> _Page text_
ENG Gains Highest-Ever Ranking in US News’ Graduate Programs List

By Michael Seele

ENG student Varnica Bajaj (BME’19) with Professor Christopher Chen (BME) in a lab on January 19, 2017. Photo by Rachel Gianatasio for Elevin Studios for Boston University Photography

The College of Engineering and several of its programs advanced and saw improved peer assessment scores in the latest US News & World Report rankings of the nation’s graduate engineering programs, released this week.

US News now places the College 34th among the 198 engineering schools with graduate programs that it ranked. That represents an advance of 18 places since 2006, the most of any top-50 engineering school. The College’s subjective assessment score among the nation’s engineering deans climbed, as did its assessment by employers, both heavily weighted factors in US News’ ranking methodology of engineering schools.

“The excellence of our faculty and their research continues to gain increasing recognition among our peers,” noted Dean Kenneth R. Lutchen. “This recognition is helping to fuel a virtuous cycle that attracts high-quality graduate students, who, in turn, help propel the College’s research to ever-greater heights.”

> _Work instruction 1_
Name every person mentioned in the ranking article.
> _Work instruction 2_
Write the next few sentences of the ranking article, picking up after Dean Lutchen's quote.
The listing after the ranking article comes from a separate source.

> _Record extracts_
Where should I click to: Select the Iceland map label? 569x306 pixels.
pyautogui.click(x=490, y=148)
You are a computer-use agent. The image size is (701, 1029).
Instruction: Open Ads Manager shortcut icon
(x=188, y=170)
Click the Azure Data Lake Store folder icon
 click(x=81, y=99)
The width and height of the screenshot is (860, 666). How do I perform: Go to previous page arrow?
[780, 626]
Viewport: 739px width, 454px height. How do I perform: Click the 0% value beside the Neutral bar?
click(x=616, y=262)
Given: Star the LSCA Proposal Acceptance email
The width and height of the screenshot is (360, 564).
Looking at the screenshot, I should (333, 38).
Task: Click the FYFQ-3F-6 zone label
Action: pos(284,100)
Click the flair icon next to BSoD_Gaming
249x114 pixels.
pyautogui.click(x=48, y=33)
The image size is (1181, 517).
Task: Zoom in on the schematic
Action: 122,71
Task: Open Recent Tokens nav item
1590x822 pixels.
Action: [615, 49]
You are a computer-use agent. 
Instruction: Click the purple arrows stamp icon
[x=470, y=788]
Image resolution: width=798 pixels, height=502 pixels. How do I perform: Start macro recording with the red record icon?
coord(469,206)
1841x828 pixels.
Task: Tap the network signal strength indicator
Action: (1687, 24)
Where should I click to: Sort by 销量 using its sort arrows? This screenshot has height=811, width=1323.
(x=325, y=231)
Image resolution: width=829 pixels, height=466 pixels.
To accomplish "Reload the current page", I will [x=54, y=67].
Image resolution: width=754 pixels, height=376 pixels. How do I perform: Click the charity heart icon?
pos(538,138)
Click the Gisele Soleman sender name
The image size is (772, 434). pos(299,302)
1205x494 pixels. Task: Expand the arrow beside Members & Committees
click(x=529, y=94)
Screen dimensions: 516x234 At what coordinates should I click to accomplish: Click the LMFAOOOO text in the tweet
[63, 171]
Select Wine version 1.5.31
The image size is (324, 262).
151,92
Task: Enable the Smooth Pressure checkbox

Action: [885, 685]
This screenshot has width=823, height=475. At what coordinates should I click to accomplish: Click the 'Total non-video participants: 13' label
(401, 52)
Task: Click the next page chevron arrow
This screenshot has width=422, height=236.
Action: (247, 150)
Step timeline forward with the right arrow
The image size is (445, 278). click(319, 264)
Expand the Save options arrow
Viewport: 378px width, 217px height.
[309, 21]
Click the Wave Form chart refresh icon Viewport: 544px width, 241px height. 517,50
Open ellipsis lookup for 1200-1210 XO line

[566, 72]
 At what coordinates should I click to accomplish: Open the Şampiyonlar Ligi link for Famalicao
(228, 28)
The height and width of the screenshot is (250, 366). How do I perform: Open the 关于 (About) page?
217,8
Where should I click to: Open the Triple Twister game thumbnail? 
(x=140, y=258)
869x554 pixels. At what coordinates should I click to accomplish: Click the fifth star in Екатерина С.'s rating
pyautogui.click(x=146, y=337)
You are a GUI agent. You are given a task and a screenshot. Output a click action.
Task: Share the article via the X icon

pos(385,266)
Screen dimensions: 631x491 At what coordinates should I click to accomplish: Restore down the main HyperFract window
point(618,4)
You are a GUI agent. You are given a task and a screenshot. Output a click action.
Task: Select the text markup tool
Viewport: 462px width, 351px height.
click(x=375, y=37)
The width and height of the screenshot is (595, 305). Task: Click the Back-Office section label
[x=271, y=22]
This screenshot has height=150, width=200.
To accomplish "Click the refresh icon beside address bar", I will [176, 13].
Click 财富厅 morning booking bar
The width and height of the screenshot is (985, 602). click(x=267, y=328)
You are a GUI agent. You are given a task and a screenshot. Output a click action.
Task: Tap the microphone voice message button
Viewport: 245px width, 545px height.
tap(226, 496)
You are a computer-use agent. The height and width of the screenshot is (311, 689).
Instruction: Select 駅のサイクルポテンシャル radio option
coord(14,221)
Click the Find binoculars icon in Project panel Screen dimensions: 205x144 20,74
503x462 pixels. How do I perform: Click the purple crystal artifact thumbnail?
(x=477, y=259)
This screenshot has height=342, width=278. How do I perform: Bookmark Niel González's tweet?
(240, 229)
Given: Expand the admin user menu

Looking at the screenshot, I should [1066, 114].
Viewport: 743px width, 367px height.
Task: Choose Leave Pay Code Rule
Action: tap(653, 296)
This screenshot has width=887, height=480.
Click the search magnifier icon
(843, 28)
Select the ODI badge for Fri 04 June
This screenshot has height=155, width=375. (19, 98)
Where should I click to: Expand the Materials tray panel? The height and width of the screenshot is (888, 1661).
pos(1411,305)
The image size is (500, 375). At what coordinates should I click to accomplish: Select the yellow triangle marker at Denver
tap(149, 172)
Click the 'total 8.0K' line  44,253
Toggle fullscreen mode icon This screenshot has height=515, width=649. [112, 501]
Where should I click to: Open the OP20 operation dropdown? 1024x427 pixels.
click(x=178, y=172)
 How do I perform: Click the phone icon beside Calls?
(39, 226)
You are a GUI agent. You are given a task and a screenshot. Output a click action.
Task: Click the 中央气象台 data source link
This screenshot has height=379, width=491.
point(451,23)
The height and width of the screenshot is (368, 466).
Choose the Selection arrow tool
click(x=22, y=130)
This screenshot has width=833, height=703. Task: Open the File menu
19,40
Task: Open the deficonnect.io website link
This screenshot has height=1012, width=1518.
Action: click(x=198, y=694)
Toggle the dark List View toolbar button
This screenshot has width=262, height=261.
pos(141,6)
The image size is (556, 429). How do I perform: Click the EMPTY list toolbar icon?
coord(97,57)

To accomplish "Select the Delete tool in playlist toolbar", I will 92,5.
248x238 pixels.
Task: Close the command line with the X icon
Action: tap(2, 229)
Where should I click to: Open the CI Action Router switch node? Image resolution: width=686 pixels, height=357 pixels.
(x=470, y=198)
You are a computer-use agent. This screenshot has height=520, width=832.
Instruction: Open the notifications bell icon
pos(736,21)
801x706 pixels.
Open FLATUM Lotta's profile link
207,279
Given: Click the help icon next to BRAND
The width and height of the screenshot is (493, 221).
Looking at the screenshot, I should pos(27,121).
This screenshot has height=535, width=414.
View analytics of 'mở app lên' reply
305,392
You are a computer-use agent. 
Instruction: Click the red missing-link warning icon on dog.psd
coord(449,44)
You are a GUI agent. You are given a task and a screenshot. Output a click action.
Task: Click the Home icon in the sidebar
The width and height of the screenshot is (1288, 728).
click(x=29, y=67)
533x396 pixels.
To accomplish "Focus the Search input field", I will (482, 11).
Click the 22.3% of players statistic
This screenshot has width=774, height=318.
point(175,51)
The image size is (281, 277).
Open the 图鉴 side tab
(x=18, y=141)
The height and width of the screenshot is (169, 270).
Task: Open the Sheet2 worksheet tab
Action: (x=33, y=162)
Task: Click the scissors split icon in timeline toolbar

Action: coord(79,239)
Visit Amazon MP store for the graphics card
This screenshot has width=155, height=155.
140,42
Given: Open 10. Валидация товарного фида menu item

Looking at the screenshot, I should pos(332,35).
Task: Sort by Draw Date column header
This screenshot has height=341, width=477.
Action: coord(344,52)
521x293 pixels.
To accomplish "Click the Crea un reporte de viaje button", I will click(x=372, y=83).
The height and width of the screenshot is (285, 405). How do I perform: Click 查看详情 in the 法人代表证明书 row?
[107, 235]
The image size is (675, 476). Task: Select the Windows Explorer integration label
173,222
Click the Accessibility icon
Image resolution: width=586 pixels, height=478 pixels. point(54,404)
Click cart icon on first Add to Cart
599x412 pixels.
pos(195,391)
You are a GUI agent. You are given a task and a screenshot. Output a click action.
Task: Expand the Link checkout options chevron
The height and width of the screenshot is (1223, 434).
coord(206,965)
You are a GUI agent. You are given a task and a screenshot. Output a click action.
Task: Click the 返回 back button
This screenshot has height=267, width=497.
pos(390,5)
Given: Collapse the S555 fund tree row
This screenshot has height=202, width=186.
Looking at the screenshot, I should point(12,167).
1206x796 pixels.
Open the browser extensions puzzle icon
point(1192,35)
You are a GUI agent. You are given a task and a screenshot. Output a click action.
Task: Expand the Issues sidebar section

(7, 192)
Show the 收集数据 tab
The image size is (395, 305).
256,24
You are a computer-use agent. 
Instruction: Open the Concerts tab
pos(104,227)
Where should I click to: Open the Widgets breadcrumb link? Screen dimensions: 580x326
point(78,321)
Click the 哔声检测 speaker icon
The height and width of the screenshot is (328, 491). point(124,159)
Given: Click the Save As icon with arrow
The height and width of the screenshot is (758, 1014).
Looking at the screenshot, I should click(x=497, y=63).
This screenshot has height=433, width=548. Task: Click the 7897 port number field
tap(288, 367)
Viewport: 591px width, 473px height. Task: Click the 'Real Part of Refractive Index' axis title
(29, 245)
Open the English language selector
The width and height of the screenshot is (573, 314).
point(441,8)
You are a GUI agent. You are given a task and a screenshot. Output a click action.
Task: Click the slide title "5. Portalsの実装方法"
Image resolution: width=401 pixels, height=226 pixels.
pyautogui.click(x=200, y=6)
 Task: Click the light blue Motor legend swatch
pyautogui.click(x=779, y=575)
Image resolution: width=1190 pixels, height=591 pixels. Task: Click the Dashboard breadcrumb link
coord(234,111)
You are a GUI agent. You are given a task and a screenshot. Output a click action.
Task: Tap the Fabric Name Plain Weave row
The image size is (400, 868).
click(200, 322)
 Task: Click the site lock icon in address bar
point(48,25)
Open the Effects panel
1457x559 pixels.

> _Exercise result 1_
Michael Seele, Varnica Bajaj, Christopher Chen, Rachel Gianatasio, Kenneth R. Lutchen

> _Exercise result 2_
At the program level, subjective assessment by the respective department chairs nationally is the only factor used in ranking. The Biomedical Engineering program continues to be ranked among the elite nationally, at 12th among 120 graduate BME programs and 6th among private schools. Its peer assessment score was the seventh-highest; a number of ties among higher-ranked schools edged it out of a top-10 spot.

Other graduate programs saw significant gains in this year’s rankings. The Computer and Electrical Engineering programs recorded their highest-ever assessment scores and rankings, both 36th in their large categories – jumps of six and seven places, respectively, over last year. The Mechanical Engineering program also notched a significant advance, six places to 42nd in a field of 170 programs.

The relatively young Materials Science & Engineering program also recorded its highest score and rank since it started being rated seven years ago and jumped 11 places into the 46th spot.

When comparing only private universities, every one of the College’s programs is in the top 20.